The latest buzz from Yahoo Finance points to a trio of AI‑themed exchange‑traded funds as the “best picks” for the second half of 2026. While the specifics of those ETFs aren’t disclosed here, the underlying message is clear: artificial‑intelligence technology is expected to keep driving investment flows, and ETFs offer a convenient way for retail investors to tap into that growth without picking individual stocks.

In a market that’s currently in a state of extreme fear—Bitcoin’s price sits at $63,099 and Ethereum at $1,748, each up only about 1–2 % in the last 24 hours—many investors are looking for more stable, diversified vehicles. AI ETFs can provide that diversification, but they’re not immune to the same market swings that affect the broader tech and crypto sectors. The fact that Bitcoin’s “new debt machine” is facing its first major test suggests that risk‑tolerant sentiment may be on the back burner, which could dampen enthusiasm for high‑beta assets.

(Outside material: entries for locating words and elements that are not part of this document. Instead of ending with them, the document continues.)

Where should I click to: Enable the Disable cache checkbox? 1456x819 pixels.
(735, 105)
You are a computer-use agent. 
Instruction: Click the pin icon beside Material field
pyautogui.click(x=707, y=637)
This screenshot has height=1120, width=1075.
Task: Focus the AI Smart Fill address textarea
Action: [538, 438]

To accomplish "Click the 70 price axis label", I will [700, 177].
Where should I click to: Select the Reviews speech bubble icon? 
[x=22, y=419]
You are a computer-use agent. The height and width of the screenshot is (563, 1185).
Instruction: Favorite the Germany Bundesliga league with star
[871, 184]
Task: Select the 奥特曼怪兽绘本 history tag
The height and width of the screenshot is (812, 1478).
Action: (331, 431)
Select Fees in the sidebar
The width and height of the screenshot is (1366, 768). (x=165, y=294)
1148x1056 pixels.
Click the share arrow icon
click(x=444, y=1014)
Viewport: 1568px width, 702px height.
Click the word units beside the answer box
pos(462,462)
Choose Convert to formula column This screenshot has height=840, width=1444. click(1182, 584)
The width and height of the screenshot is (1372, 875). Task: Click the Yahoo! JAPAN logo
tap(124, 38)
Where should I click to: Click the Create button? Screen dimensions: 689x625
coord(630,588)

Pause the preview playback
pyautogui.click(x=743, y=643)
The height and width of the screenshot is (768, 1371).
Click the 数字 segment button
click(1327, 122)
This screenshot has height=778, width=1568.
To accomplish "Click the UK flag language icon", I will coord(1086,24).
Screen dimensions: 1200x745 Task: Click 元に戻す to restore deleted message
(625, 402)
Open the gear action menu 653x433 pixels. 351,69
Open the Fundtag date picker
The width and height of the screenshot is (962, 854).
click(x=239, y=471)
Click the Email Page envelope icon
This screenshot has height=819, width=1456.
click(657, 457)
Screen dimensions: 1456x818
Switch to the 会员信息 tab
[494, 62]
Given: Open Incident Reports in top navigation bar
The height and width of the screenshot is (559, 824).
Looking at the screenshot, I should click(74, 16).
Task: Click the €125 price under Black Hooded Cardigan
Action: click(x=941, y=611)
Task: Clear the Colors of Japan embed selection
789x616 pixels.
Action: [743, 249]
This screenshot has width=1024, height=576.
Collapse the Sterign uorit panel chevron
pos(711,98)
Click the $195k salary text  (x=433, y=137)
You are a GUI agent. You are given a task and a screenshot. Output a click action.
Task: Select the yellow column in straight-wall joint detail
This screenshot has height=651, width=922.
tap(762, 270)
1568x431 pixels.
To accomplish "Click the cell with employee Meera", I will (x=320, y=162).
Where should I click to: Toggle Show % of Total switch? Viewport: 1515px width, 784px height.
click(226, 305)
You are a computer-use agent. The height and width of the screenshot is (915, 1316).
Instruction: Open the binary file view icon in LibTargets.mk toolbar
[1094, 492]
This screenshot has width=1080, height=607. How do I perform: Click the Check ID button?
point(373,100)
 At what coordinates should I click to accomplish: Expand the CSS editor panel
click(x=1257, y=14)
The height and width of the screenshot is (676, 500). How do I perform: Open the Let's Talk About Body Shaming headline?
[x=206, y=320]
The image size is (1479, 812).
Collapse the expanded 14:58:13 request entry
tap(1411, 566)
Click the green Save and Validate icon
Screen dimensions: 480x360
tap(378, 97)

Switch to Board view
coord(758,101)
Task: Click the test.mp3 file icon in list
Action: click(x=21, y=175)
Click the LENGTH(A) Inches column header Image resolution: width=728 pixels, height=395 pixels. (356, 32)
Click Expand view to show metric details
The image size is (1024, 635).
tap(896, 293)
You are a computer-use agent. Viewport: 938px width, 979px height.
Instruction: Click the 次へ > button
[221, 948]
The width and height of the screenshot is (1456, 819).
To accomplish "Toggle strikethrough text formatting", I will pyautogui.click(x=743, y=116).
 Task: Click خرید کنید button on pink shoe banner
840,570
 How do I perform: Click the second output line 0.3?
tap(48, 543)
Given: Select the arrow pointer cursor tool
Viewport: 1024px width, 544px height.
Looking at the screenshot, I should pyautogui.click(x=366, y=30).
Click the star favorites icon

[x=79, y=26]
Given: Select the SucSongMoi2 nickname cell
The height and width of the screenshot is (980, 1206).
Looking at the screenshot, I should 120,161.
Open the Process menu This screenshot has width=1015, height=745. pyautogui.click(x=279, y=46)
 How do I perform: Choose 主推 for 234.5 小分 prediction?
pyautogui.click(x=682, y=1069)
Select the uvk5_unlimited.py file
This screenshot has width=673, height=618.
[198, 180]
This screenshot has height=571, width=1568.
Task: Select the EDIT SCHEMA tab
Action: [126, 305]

For retail readers, the takeaway is that AI ETFs might be a useful addition to a portfolio that already includes crypto, especially if you’re seeking exposure to cutting‑edge technology while mitigating some of the volatility inherent in individual tokens. However, it’s important to keep an eye on regulatory headlines—AI is a hot topic for lawmakers—and on how the ETFs perform once they start trading. If the AI sector continues to attract capital, these funds could deliver solid returns; if regulatory hurdles or a slowdown in tech adoption hits, they may underperform.

In short, the next few months will be telling. Watch how the AI ETFs launch, how their underlying holdings perform, and whether the broader market sentiment—currently skewed toward extreme fear—shifts as Bitcoin’s debt machine and other macro‑economic factors play out. This will help you decide whether adding AI exposure is the right move for your risk profile and investment horizon.